The truth is, he sees patterns you haven't trained your eyes to see yet. al brooks trading blog
The blog is a relentless daily drill. It forces you to look at the market not as a story of hope or fear, but as a simple algorithm of buyers versus sellers. He is rarely wrong about what happened , and his analysis of why a breakout failed is usually flawless. He will teach you to see the market
In the noisy world of online trading education—filled with get-rich-quick webinars and lagging indicator "secrets"—the Al Brooks Trading Blog stands as an anomaly. It is dense, repetitive, visually overwhelming, and mathematically brutalist. For the uninitiated, it looks like a mess of scribbled lines. For the professional and the serious retail trader, it is one of the most valuable libraries of price action analysis on the internet. The truth is, he sees patterns you haven't
★★★★☆ (4/5) Deducting one star for the steep learning curve and the dated web design, but the content remains 24-karat gold for the price action purist.

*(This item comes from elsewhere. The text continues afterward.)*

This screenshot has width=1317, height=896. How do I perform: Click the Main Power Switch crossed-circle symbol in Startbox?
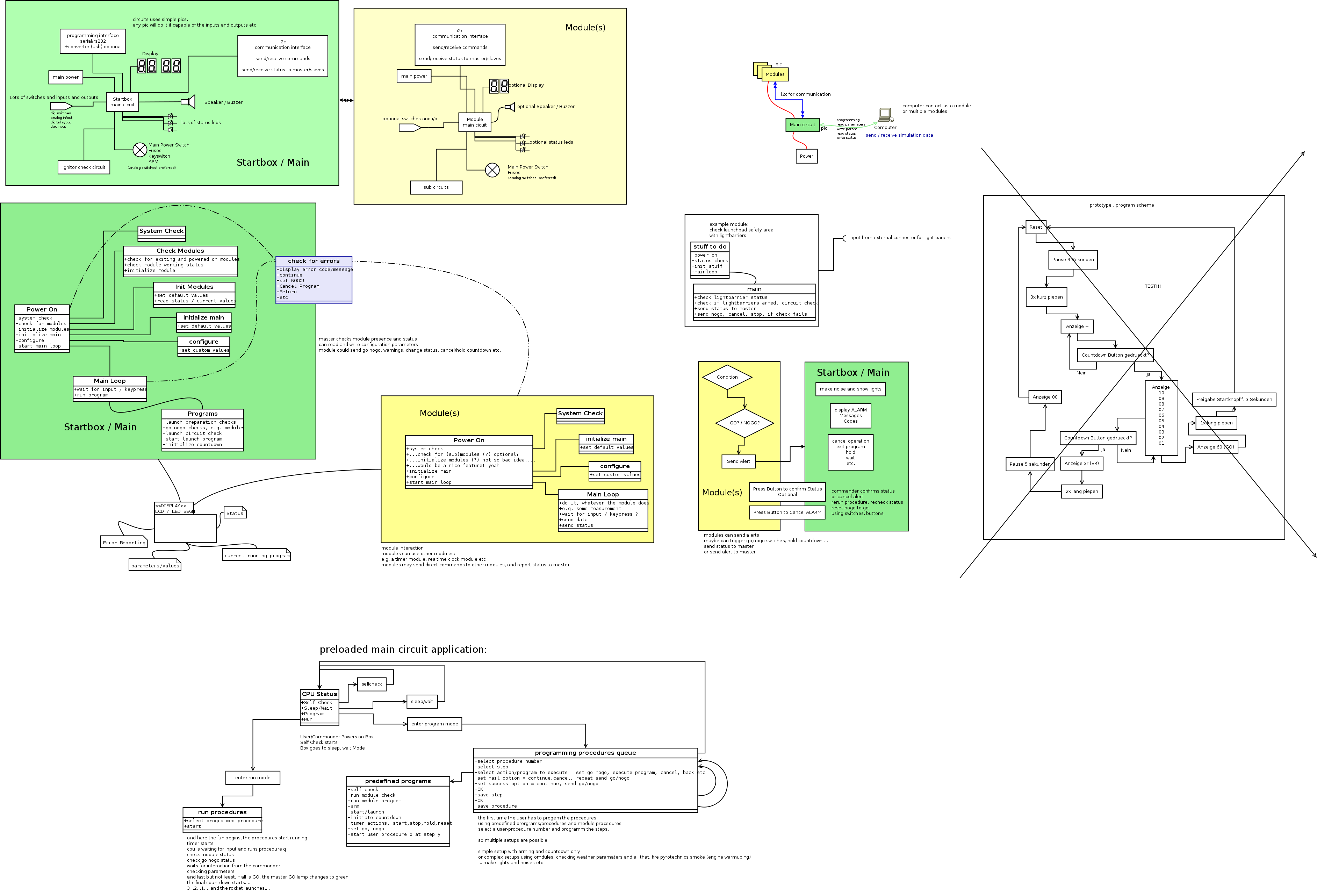click(139, 150)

If you have ever visited the blog, you know the drill: screenshots of E-mini S&P 500 futures (primarily) covered in horizontal red, green, and yellow lines, with paragraphs of text breaking down every single bar into "buying pressure" or "selling pressure."
The blog is not actionable for casual traders. If you read it without having studied his 1,200+ page textbook series, you will likely lose money. He rarely uses future tense. He analyzes the past to train pattern recognition, not to give "signals." The "Second Leg" Problem: Why Beginners Hate It The most common critique of the Al Brooks Trading Blog is that it is retrospective perfectionism . Critics argue that he can identify every turning point after it happens because he draws lines for every possible scenario.